The National Wealth Fund has revealed a £599m financing package for Rolls-Royce Small Modular Reactors (SMR) in a bid to kick start delivery on its project with Great British Energy.
The partnership will see the creation of the UK’s first small modular reactors as part of the government’s drive for clean energy.
Small modular reactors are designed to produce up to about one-third the electricity of conventional reactors. Developers argue that small reactors can be constructed more quickly and cost-effectively than larger power reactors, with scalability to meet specific local demands.
Some interesting political language here such as "Rachel Reeves’ flagship wealth fund" plus "tie-up with Ed Miliband’s state-owned energy company" and "part of the government’s drive for clean energy".
Maybe someone has joined the dots for Team Reeves while Keir Starmer still whizzes around the international circuit trying to get someone to notice him.
There won't be any admission that Ed Miliband and Net Zero are both absurd, not yet, but the language has an entertaining touch of lessons learned.
8 comments:
I grew up near an "atomic" power station (as we called them then). I remember being taken to the first open day for the public. Utterly fascinating.
A bit before that I can remember my father's account of how impressive it was to stand inside one of the cooling towers. Later, in my own career, I found that colleagues referred to cooling towers as showing "the Tardis effect". From the outside they looked big: from the inside they looked bloody enormous.
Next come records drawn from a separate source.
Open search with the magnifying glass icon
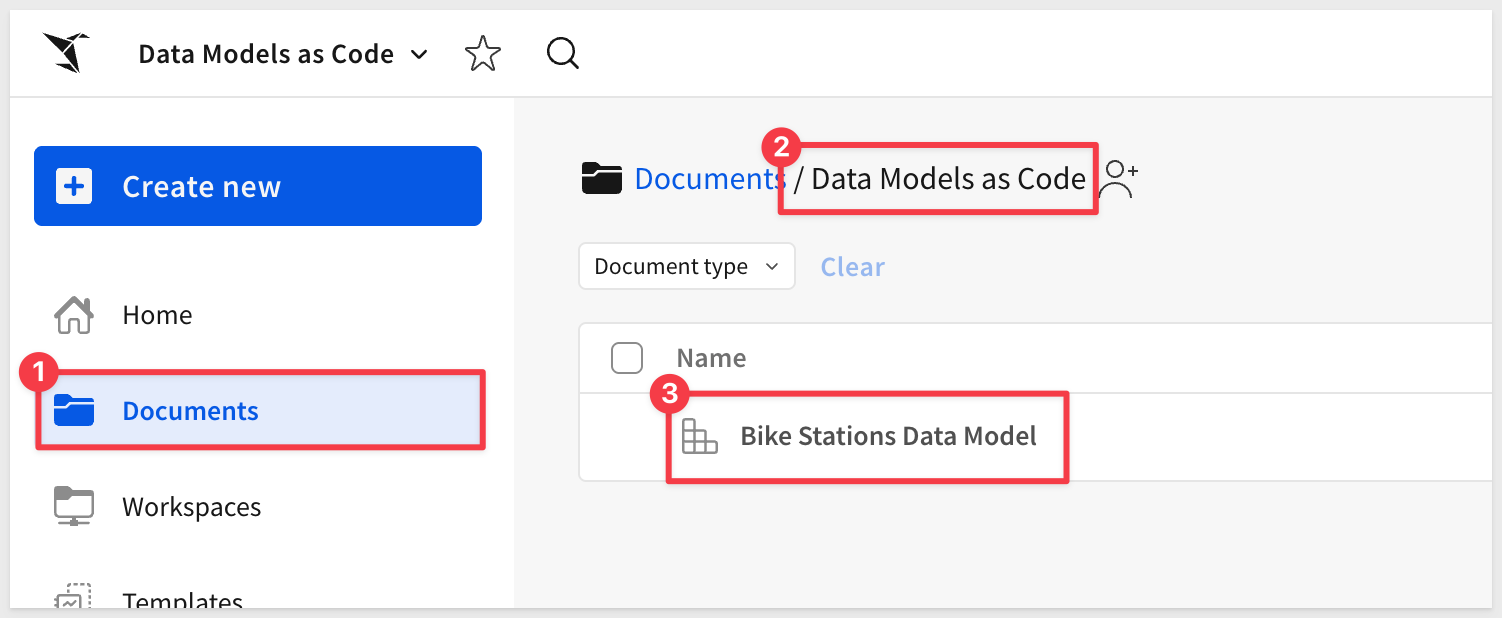The width and height of the screenshot is (1502, 618). click(x=563, y=54)
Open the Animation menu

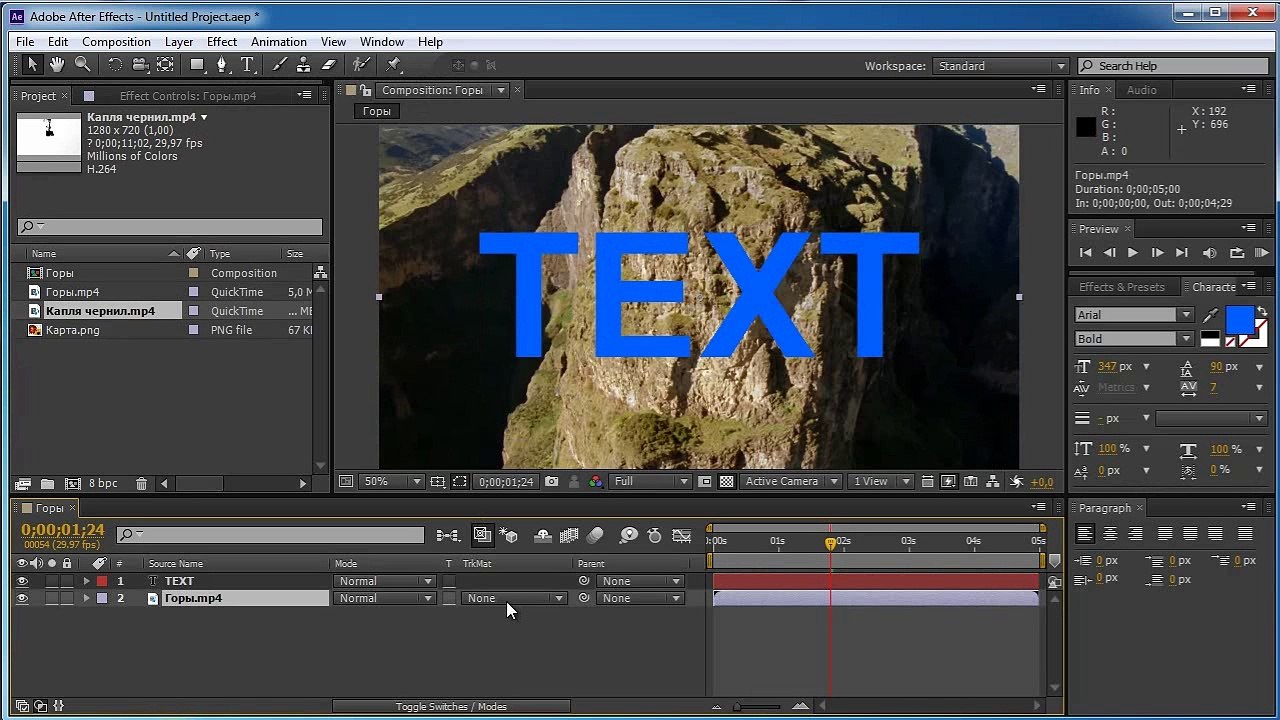coord(278,42)
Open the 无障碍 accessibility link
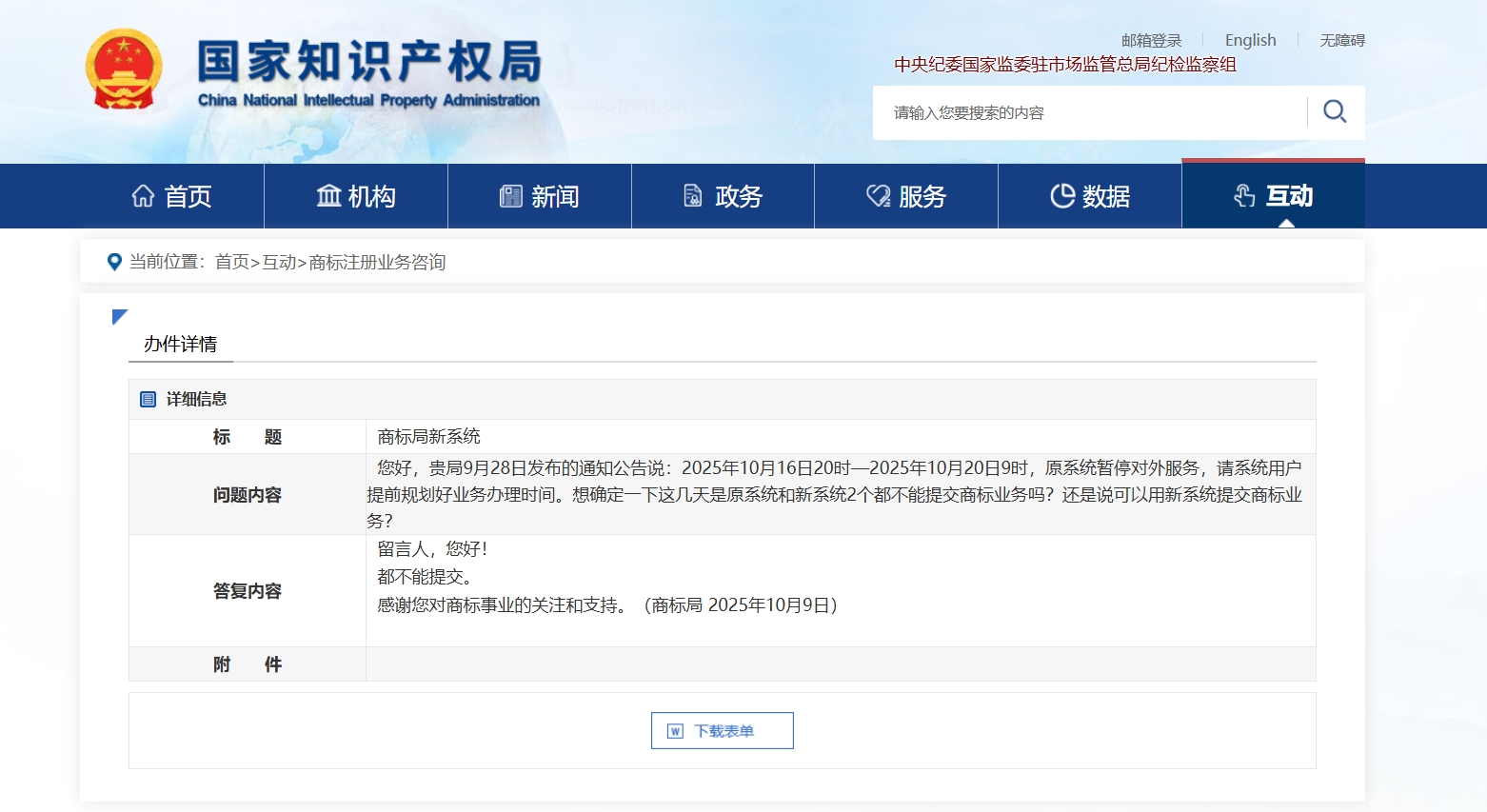The height and width of the screenshot is (812, 1487). click(x=1341, y=40)
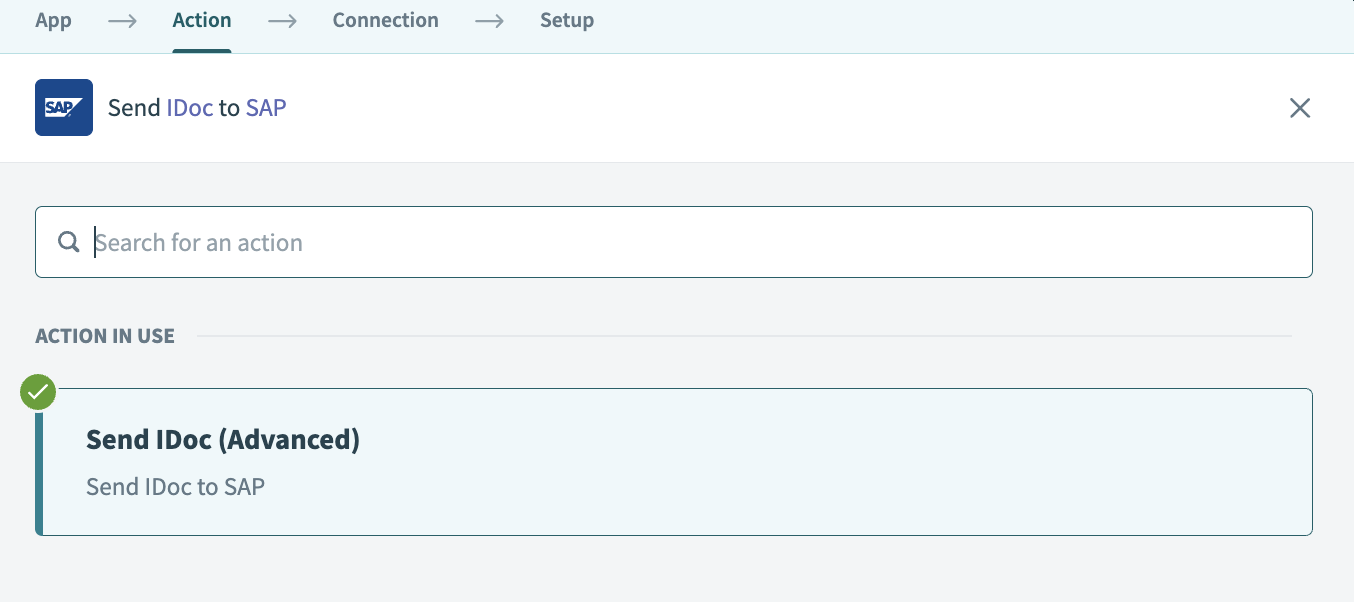Screen dimensions: 1354x602
Task: Open the Setup step tab
Action: point(567,21)

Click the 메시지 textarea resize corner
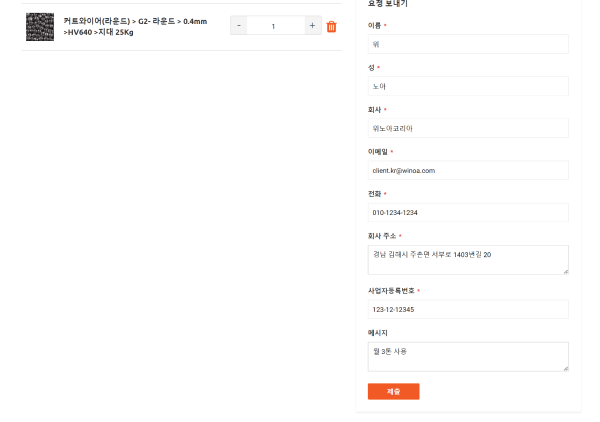coord(565,368)
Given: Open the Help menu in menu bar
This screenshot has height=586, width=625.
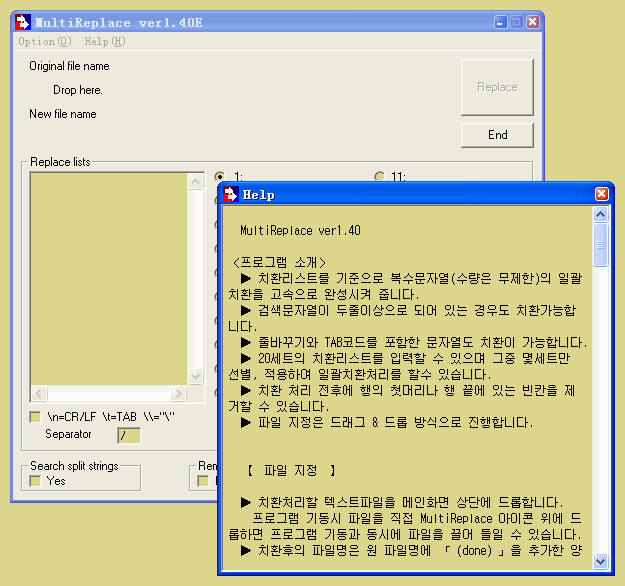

This is actually the sort of thing the government should be throwing money at. If RR can nail the SMR concept it could be a massive plus for the country, providing both cheap energy and export earnings. Far better to waste taxpayers money on a bet like this, than pay layabouts to sit at home pretending to have 'anxiety' or the like. That'll never have a positive return, SMRs could well do.
I worked at Sellafield for 22 years and could never understand the opposition to nuclear energy. I have never been able to understand the rush to shut down and demolish a reliable power source like nuclear in favour of windmills with all the problems of fluctuating supply and having to feed power to the grid in dribbles.
All I can remember about Dungeness, was the filter bringing in sea water for cooling everything...
It was just a concrete pit, full of dead fish... Reminds me now of the HoC!
Even when (if) nuclear power is widespread we will still need some fossils fuels as feedstock for chemical processes.
I can't help wondering if the recent monstering of 'plastics' is an opening move in denigrating fossil fuels later.
dearieme - ah yes, "atoms" and "atomic" were everywhere at one time. Power too cheap to meter. Cooling towers certainly look big from the outside, they can be visible for miles in the right landscape.
Sobers - it is the sort of thing the government should be throwing money at, if nothing else it shows an interest in the real world rather than scams.
John - I don't understand it either. It has been obvious for decades that a country like ours should go nuclear. Subsidising wind in the way we do is unambiguously insane.
Scrobs - "It was just a concrete pit, full of dead fish... Reminds me now of the HoC!"
Ha ha - were they poached?
DJ - yes we need the feedstock for all kinds of things and you may be right about the motives driving anti-plastic propaganda. We need bitumen to make tarmac to fill all those potholes too.
"We need bitumen to make tarmac to fill all those potholes"
It would be useful and environment-friendly to put in a base layer of politicians.
Jannie - Starmer is a bit squishy though, he might stamp down to virtually nothing.